─── Data in this exercise

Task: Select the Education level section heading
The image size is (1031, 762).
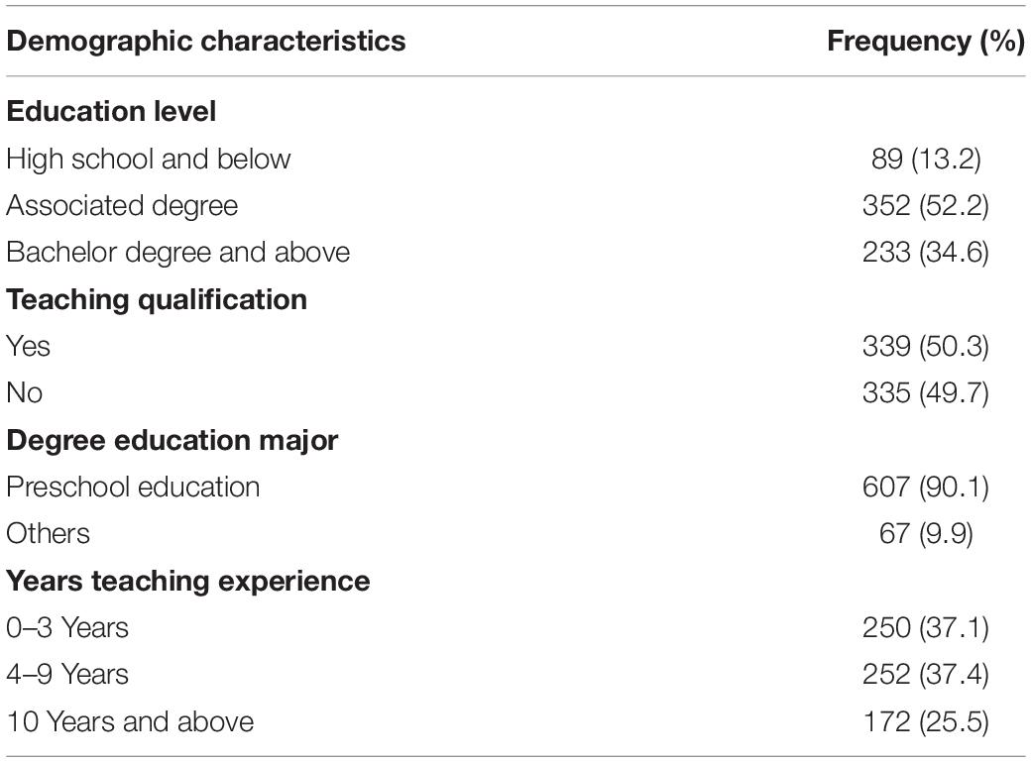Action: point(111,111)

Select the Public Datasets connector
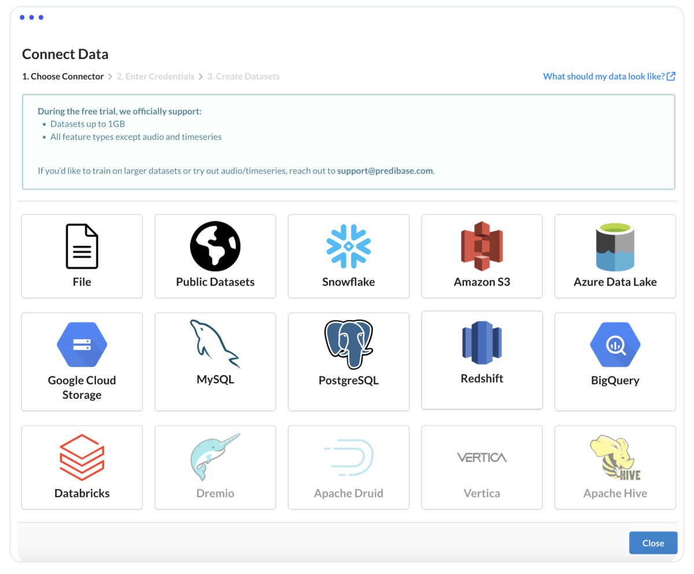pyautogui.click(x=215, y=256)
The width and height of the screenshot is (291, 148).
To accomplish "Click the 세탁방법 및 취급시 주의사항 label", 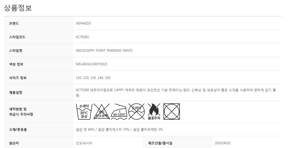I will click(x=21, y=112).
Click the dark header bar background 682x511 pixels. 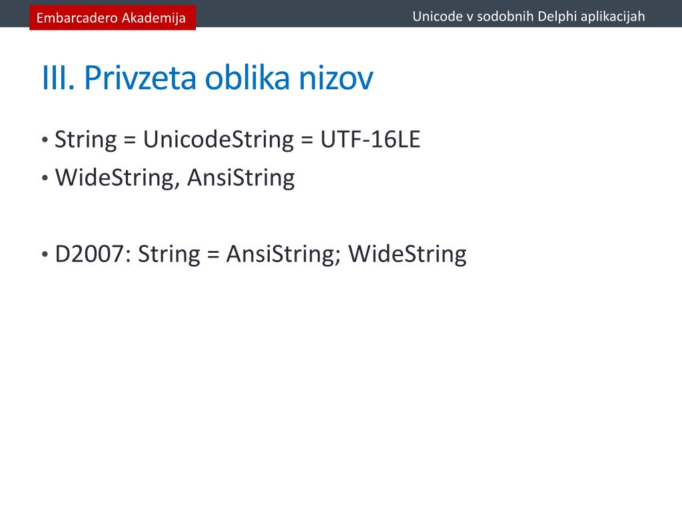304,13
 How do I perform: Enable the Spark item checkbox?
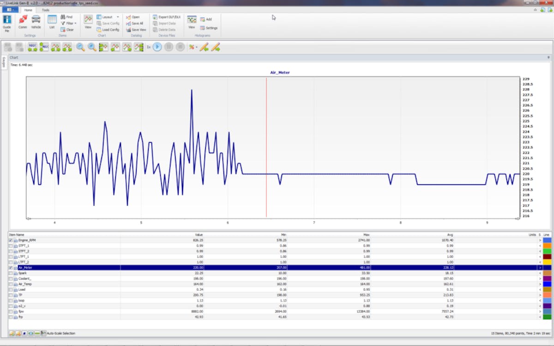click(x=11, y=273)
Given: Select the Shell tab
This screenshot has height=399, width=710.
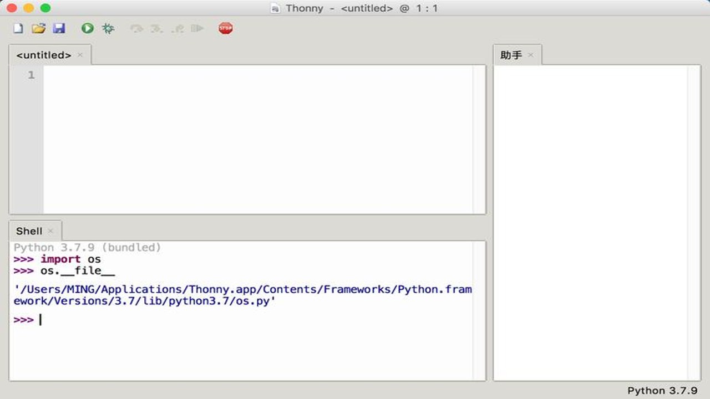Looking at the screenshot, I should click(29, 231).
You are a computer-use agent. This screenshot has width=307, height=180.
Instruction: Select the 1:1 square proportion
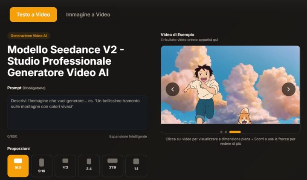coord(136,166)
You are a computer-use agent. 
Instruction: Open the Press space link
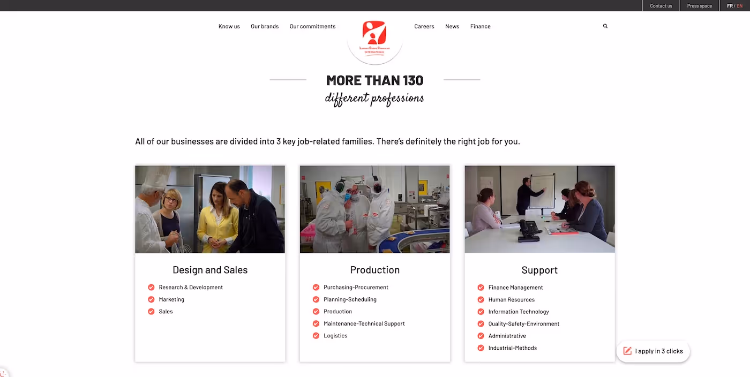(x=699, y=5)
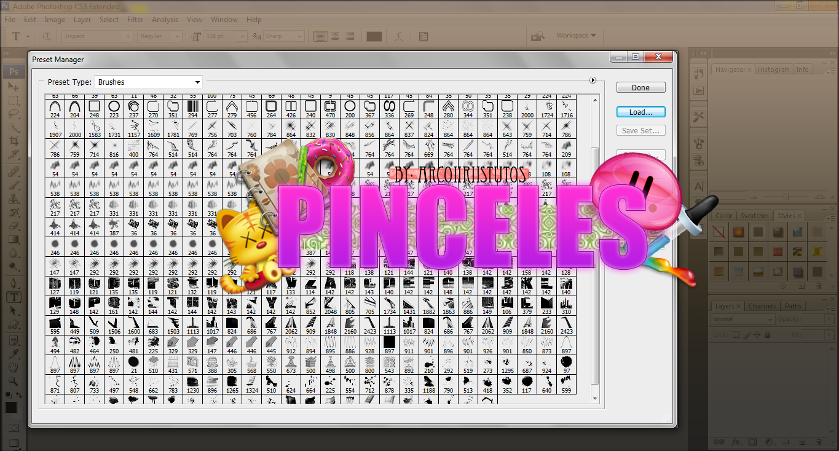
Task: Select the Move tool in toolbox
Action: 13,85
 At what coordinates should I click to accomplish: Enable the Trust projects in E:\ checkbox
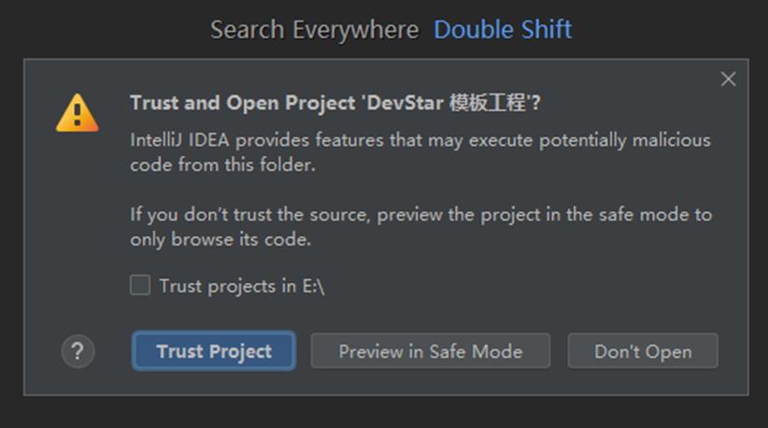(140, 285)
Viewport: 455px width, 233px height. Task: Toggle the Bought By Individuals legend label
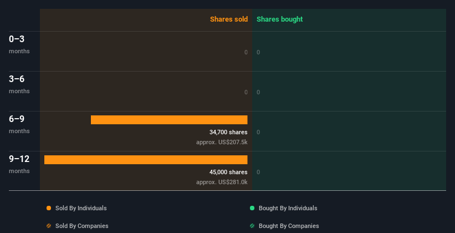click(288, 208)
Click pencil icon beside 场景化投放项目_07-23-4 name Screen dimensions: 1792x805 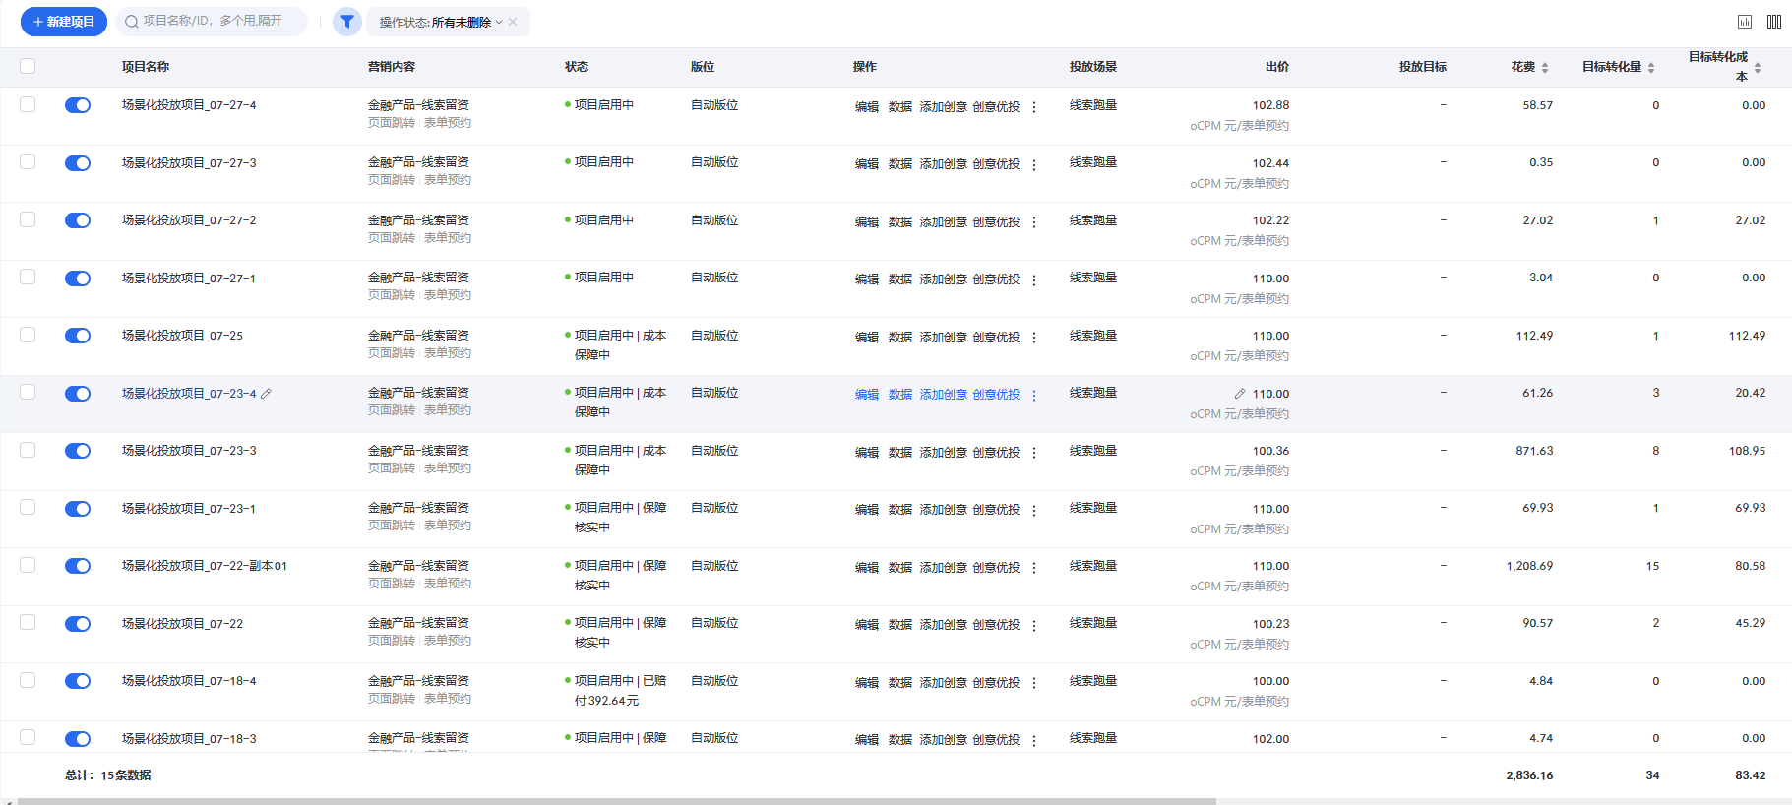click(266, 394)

──────

What is being asked:
Quote the records above exactly, from the first line through the line containing "The width and", and leave out the pictures.

Reply to the task:
Task: Select the Education level section heading
The image size is (1031, 762).
Action: point(111,111)

Select the Public Datasets connector
pyautogui.click(x=215, y=256)
The width and height of the screenshot is (291, 148).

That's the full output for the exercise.